Human immunodeficiency virus (HIV) infection has disproportionately persisted as a public health threat to adolescents and young adults (AYA) from minority communities in the United States. HIV has evolved into a chronic disease, which can be managed in the outpatient setting with antiretroviral therapy (ART) designed to achieve virologic suppression and life expectancy equivalent for uninfected individuals. Community health nurse (CHN) interventions have been shown to increase access to appropriate resources, enhance health care utilization, and promote risk-reducing behavior among AYA. Use of short messaging service (SMS) messaging can further enhance clinical care by improving attendance at medical visits, medication adherence, and communication with the health care team.Investigators have used these two modalities in randomized trials of youth with complex sexually transmitted infections (STIs) in low-income minority communities with high feasibility and acceptability amongst AYA and families, remarkable improvements in visit completion, medication adherence, and reduction in recurrent STIs.
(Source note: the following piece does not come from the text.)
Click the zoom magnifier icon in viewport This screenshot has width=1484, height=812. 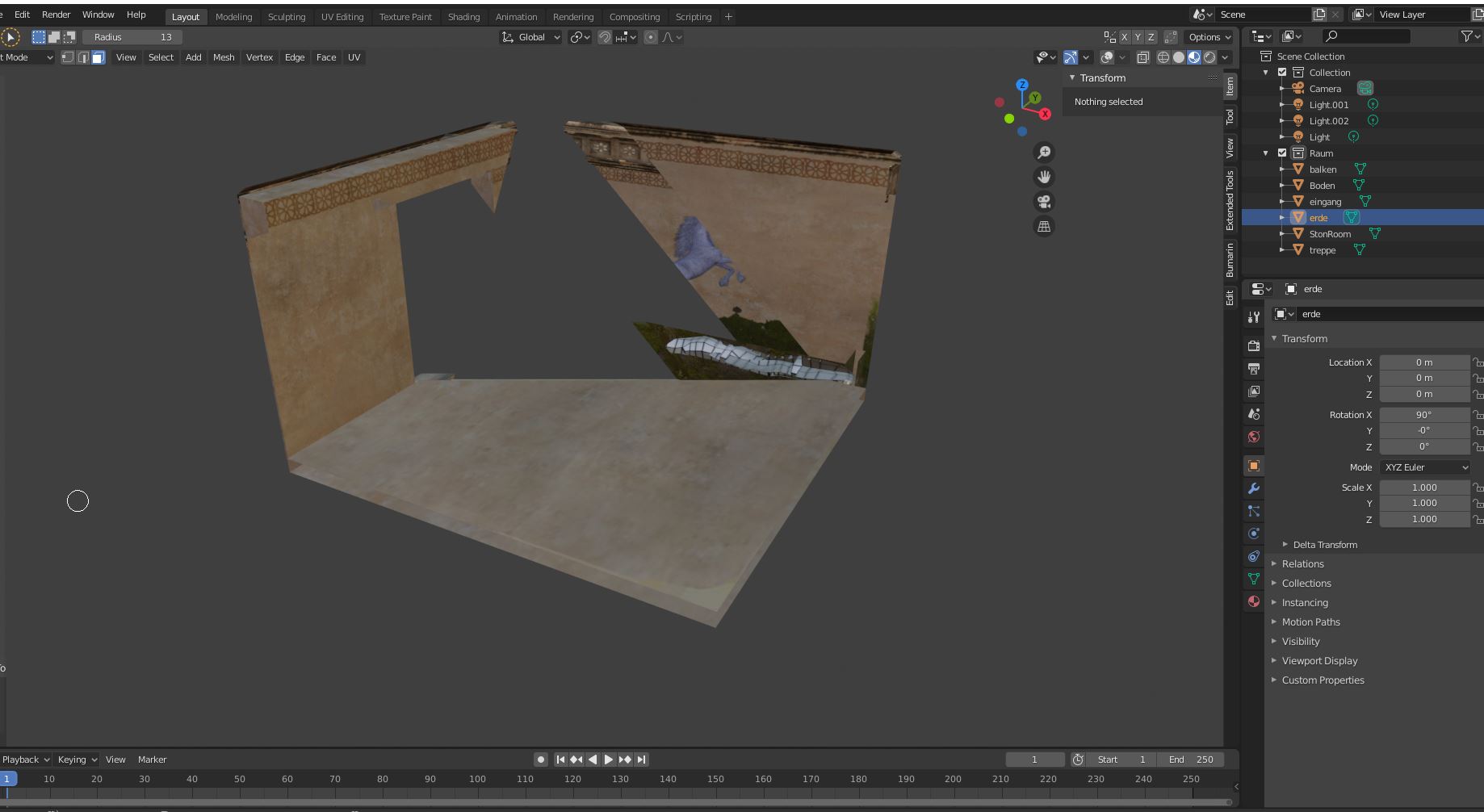(x=1044, y=153)
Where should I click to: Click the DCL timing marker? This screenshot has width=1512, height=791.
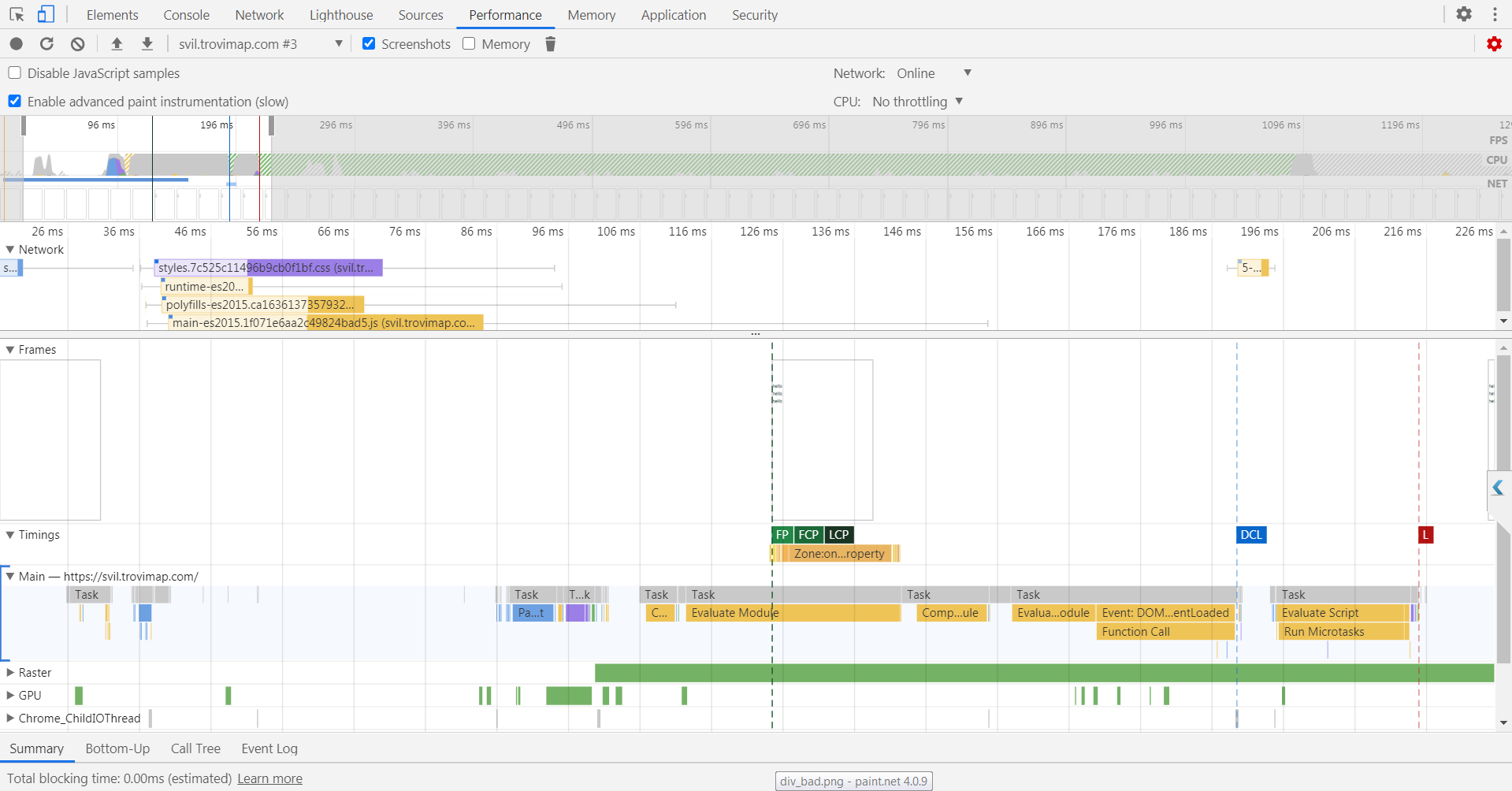point(1251,535)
The overarching goal of this project is to build on the evidence from this trial and to re-purpose the intervention for Young people Living with HIV (YLHIV) in the same community who are having challenges with care and medication non-adherence.Investigators aim to compare the effectiveness of a technology-enhanced community health nursing intervention (TECH2CHECK) to a standard of care control group using a randomized trial design. The central hypothesis is that the intervention will result in higher rates of adherence to ART and virologic suppression. Investigators have demonstrated investigators' interdisciplinary team's capacity to follow urban AYA in the community, utilizing the combination of CHNs and outreach workers to optimize care according to national standards. TECH2CHECK aims to enroll 120 YLHIV followed at clinics specializing in HIV care in the Baltimore-Washington Metropolitan area who are challenged with treatment adherence and randomizing participants to receive TECH2CHECK vs. standard of care. Results of this trial will inform best practices for engaging YLHIV by addressing the distal component of the continuum, critical to achieving the elusive 90-90-90 HIV goals.